Department of Urban Engineering, Graduate School of Engineering, The University of Tokyo, Bunkyo-ku, Tokyo, Japan.
FEMS Microbiol Lett. 2012 Mar;328(1):86-9. doi: 10.1111/j.1574-6968.2011.02486.x. Epub 2012 Jan 4.
The use of randomly generated DNA fragment sequences as probes on DNA arrays offers a unique potential for exploring unsequenced microorganisms. In this study, the detection specificity was evaluated with respect to probe-target sequence similarity using genomic DNAs of four Pseudomonas strains. Genome fragments averaging 2000 bp were found to be specific enough to discriminate 85-90% similarity under highly stringent hybridization conditions. Such stringent conditions compromised signal intensities; however, specific signals remained detectable at the highest stringency (at 75 °C hybridization) with negligible false negatives. These results suggest that, without any probe design or selection, genomic fragments can provide a reasonable specificity for microbial diagnostics or species delineation by DNA-DNA similarities.
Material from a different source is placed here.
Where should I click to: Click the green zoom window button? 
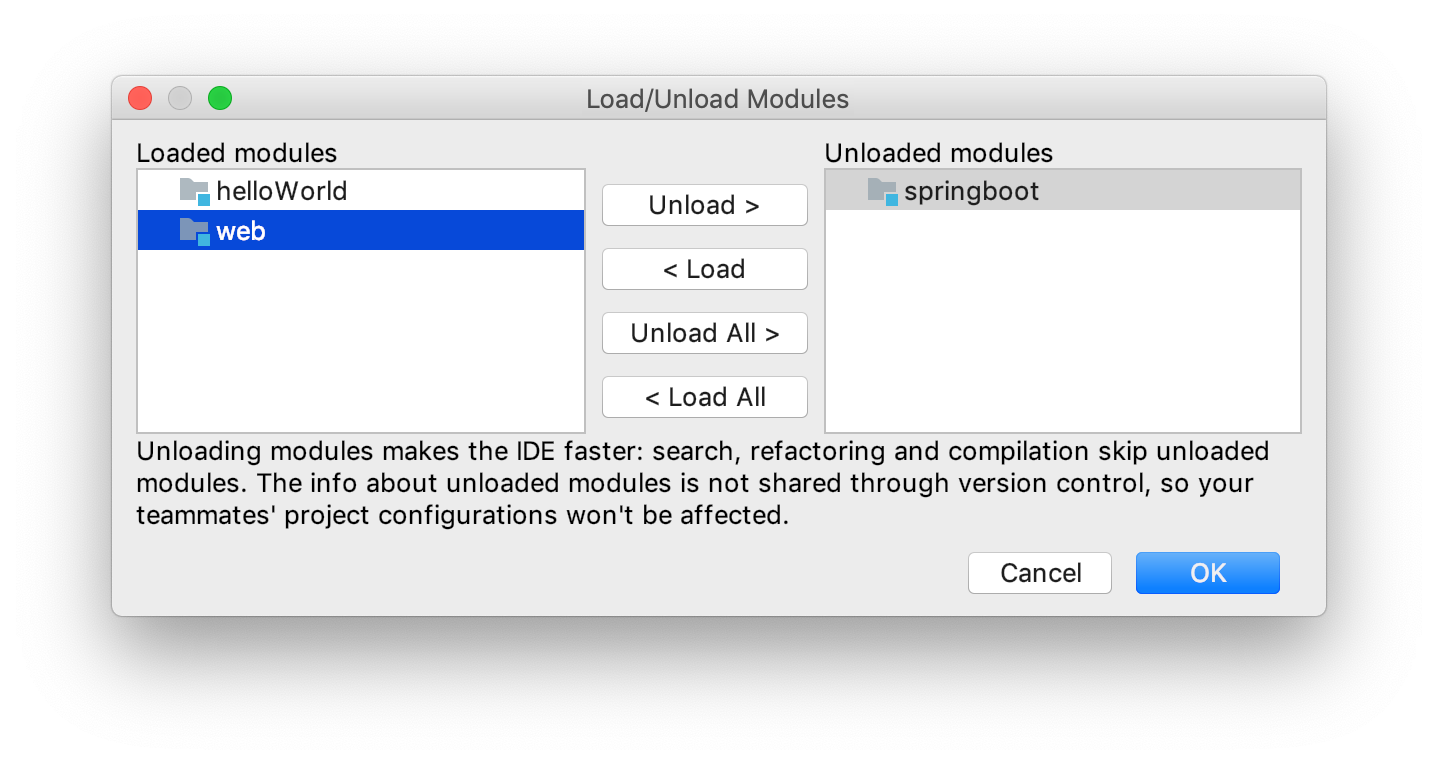pos(220,98)
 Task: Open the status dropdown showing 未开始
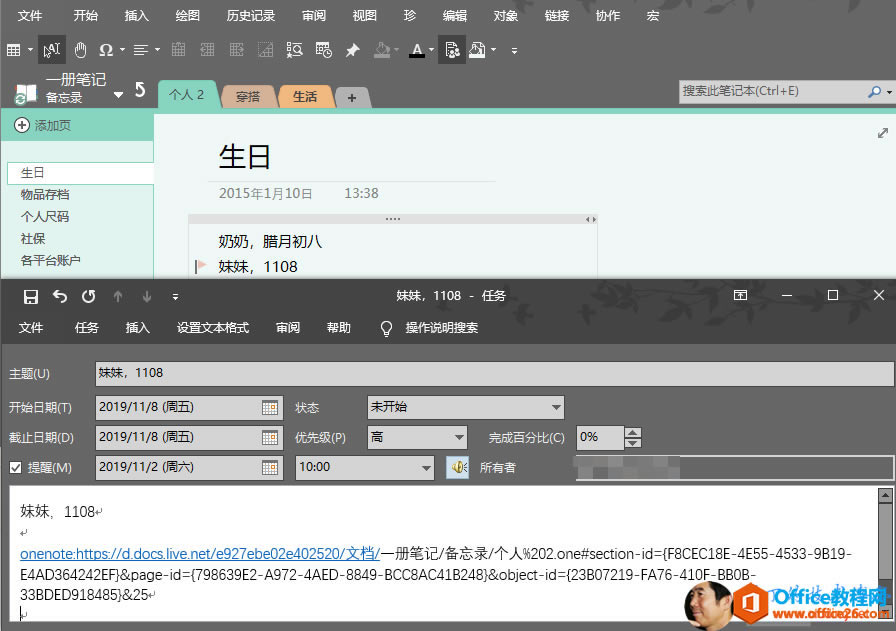pyautogui.click(x=556, y=408)
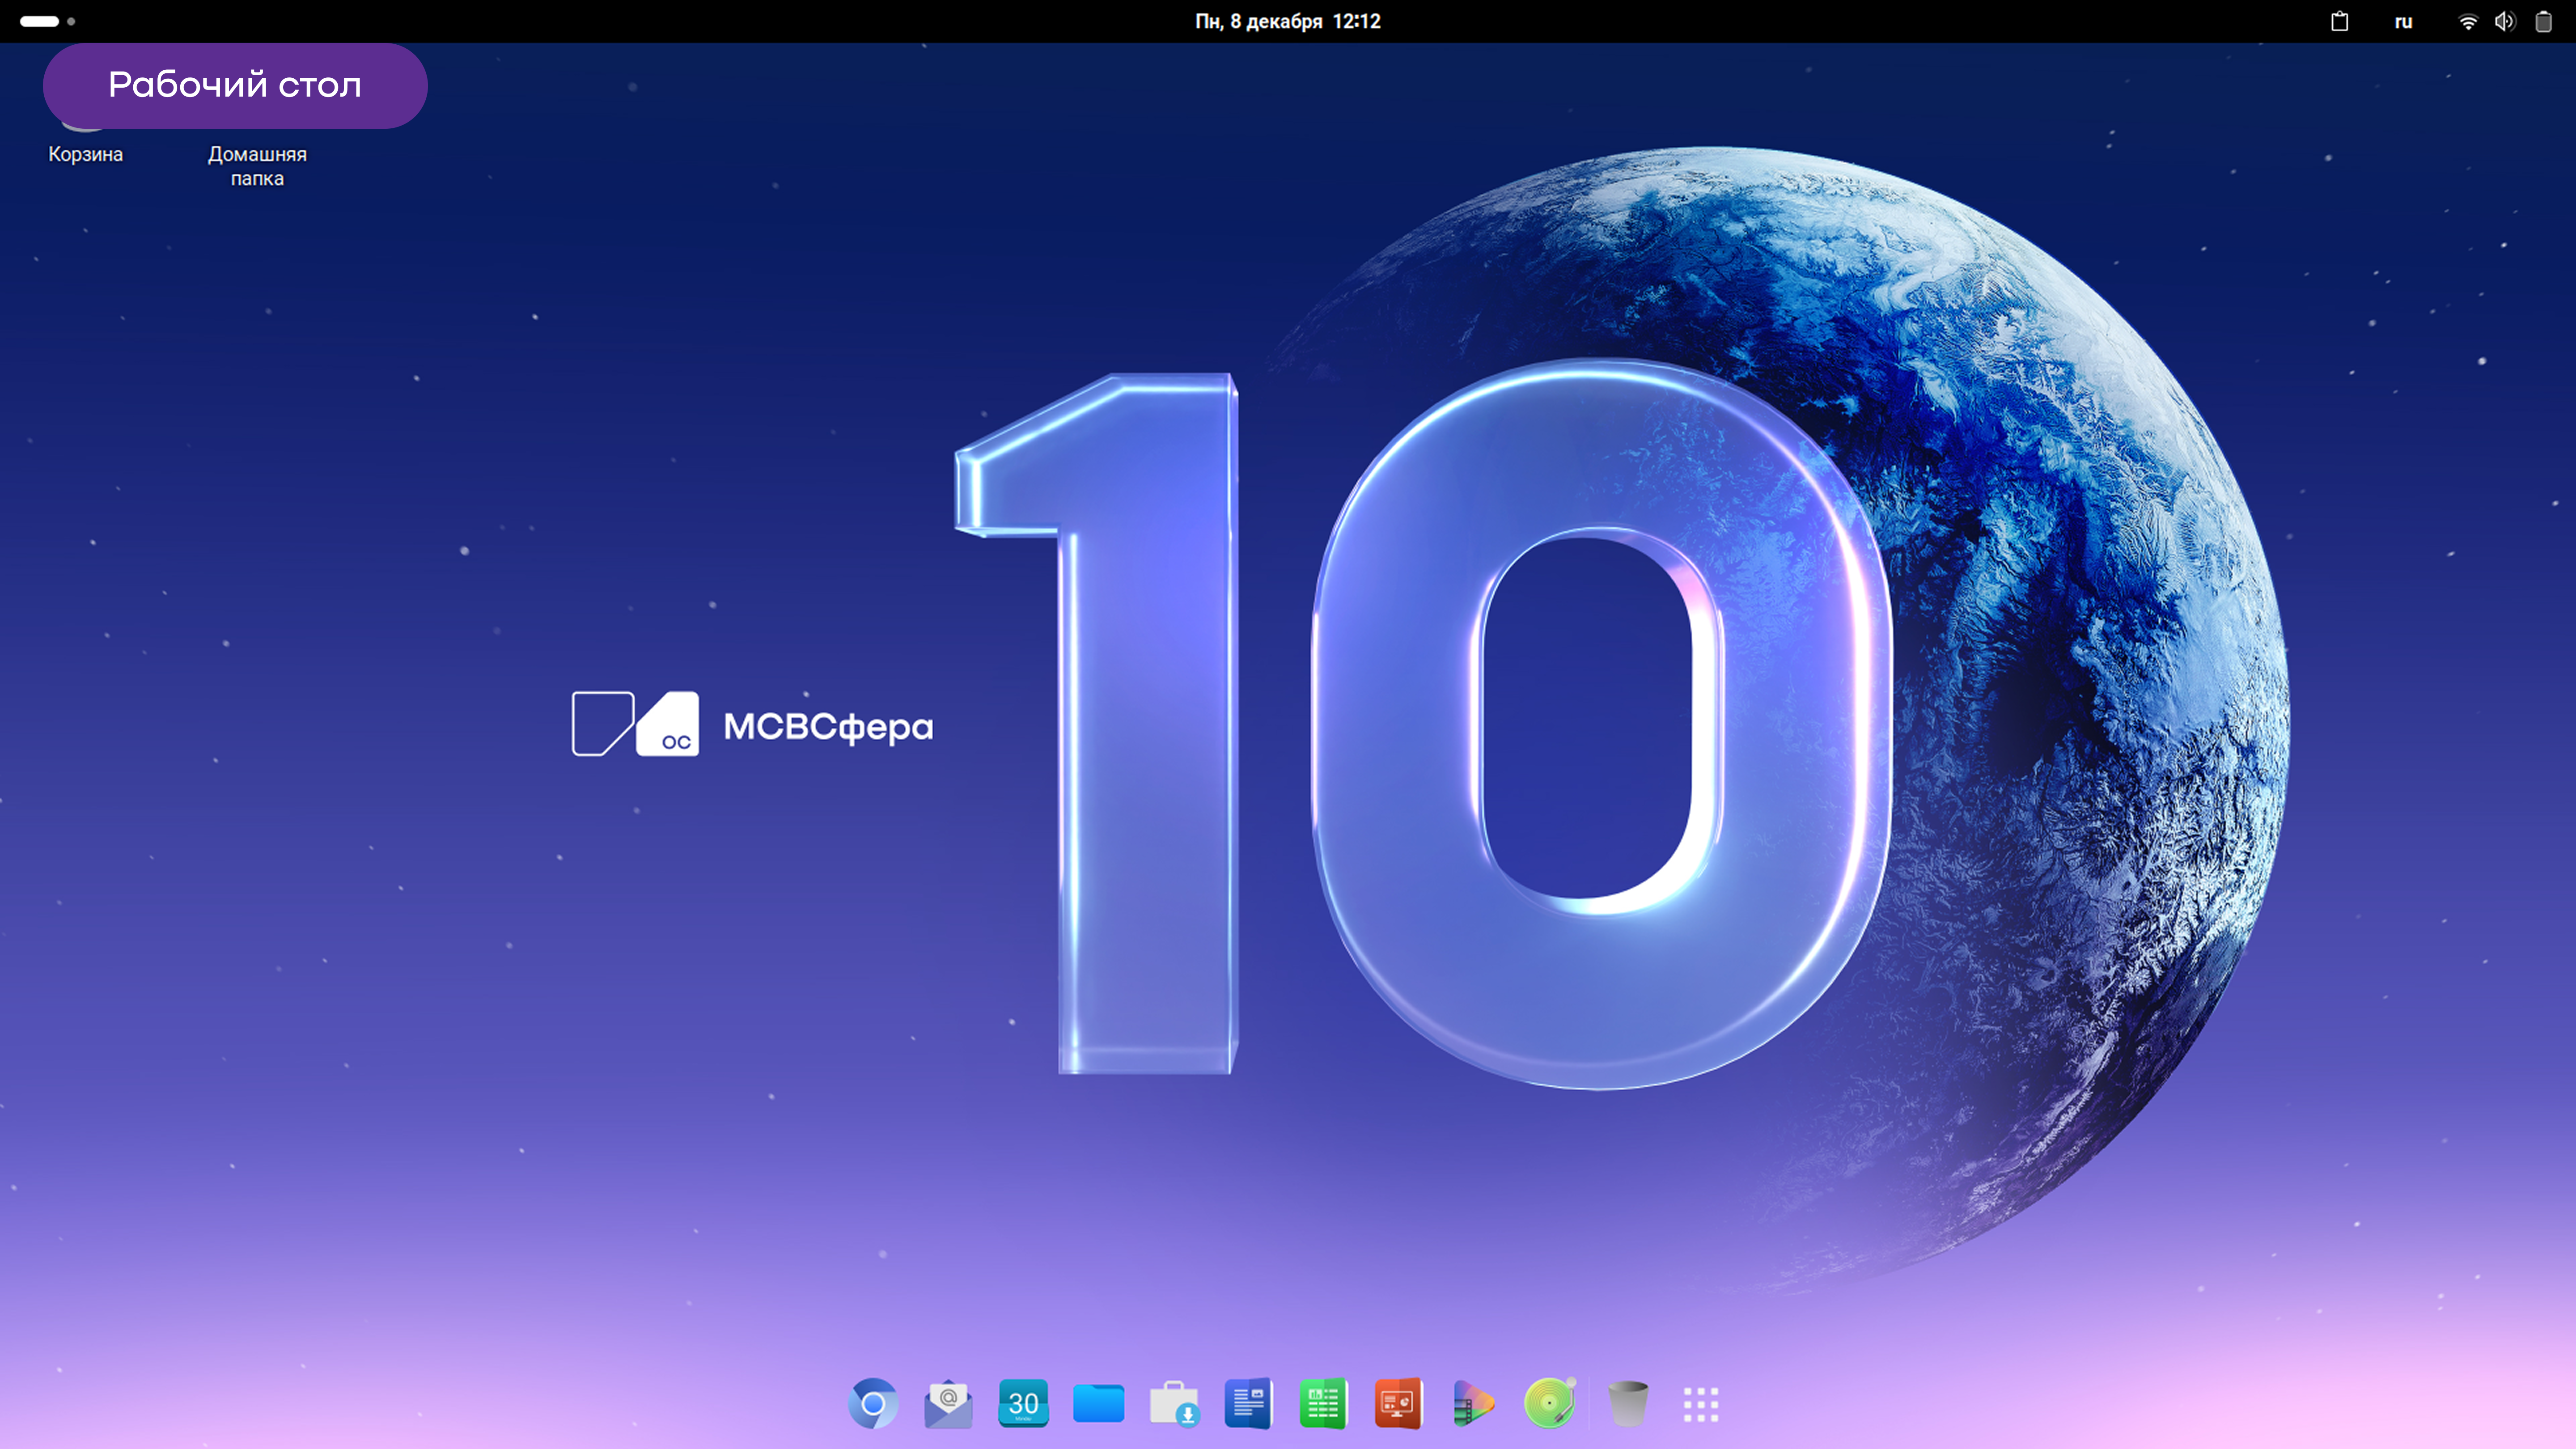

随机生成的 DNA 片段序列用作 DNA 芯片上的探针,为探索未测序的微生物提供了独特的潜力。在这项研究中,使用了四种假单胞菌属菌株的基因组 DNA 来评估探针-靶序列相似性的检测特异性。发现平均长度为 2000bp 的基因组片段在高度严格的杂交条件下具有足够的特异性,可以区分 85-90%的相似性。然而,这种严格的条件会降低信号强度;但是,在最高严格条件下(在 75°C 杂交)仍然可以检测到特异性信号,并且假阴性率可以忽略不计。这些结果表明,无需任何探针设计或选择,基因组片段就可以为微生物诊断或通过 DNA-DNA 相似性进行物种划分提供合理的特异性。